Top of EXCERPTED DATA
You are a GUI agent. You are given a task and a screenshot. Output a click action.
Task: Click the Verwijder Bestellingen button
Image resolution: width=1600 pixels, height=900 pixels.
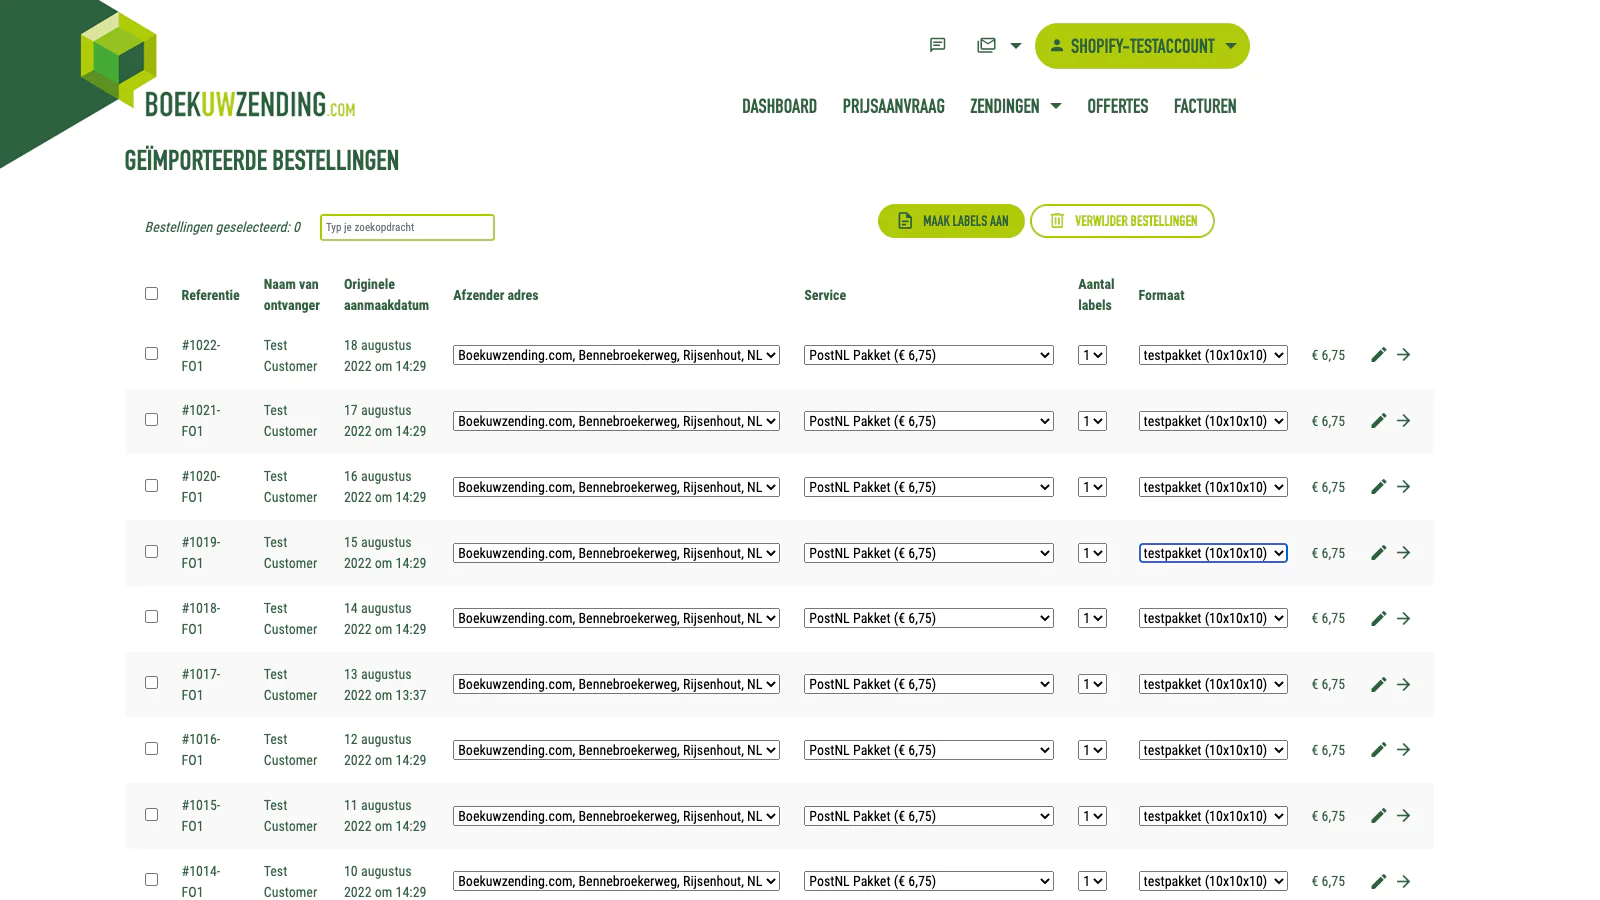coord(1122,221)
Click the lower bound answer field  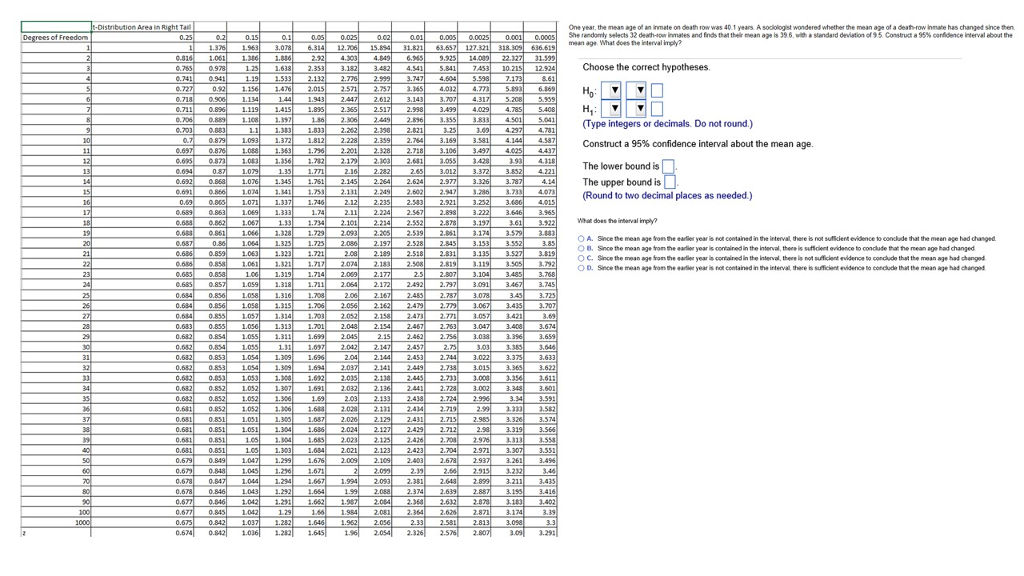(x=668, y=167)
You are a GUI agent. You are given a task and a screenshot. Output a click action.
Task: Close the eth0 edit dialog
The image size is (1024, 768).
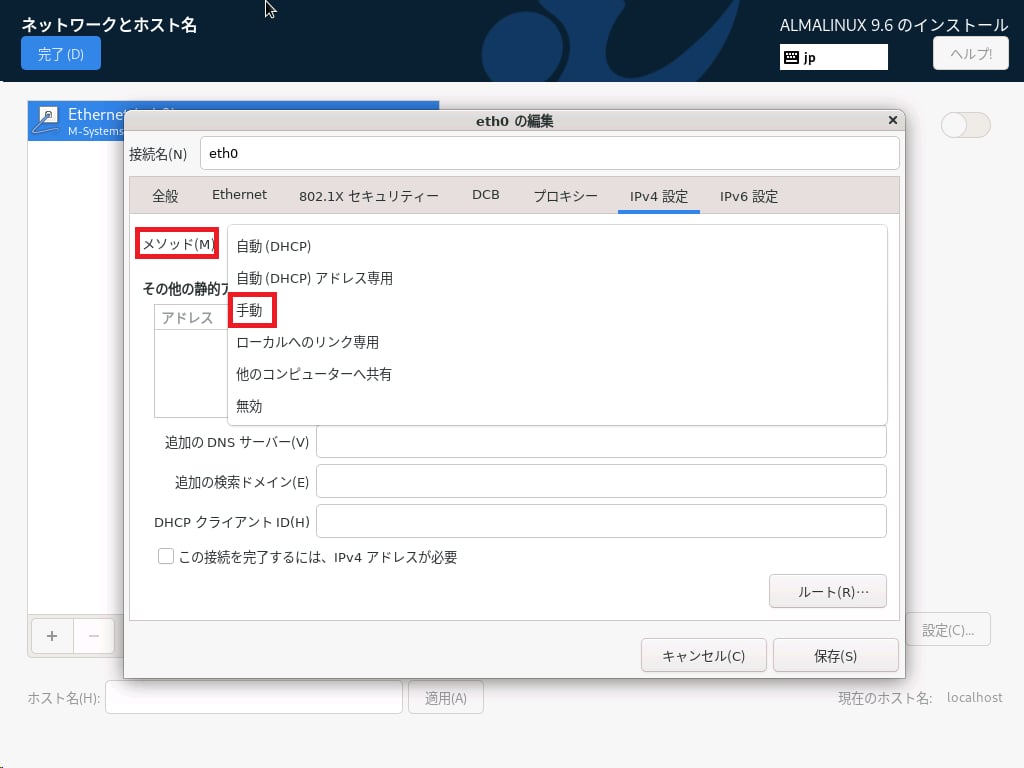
Bottom of EXCERPTED DATA
TASK TO CARRY OUT: The expected output is exactly the lines from the one containing "Task: Close the eth0 edit dialog" through the last line of the listing, both included, with every picture left out.

SOLUTION TO THIS EXERCISE:
Task: Close the eth0 edit dialog
The image size is (1024, 768).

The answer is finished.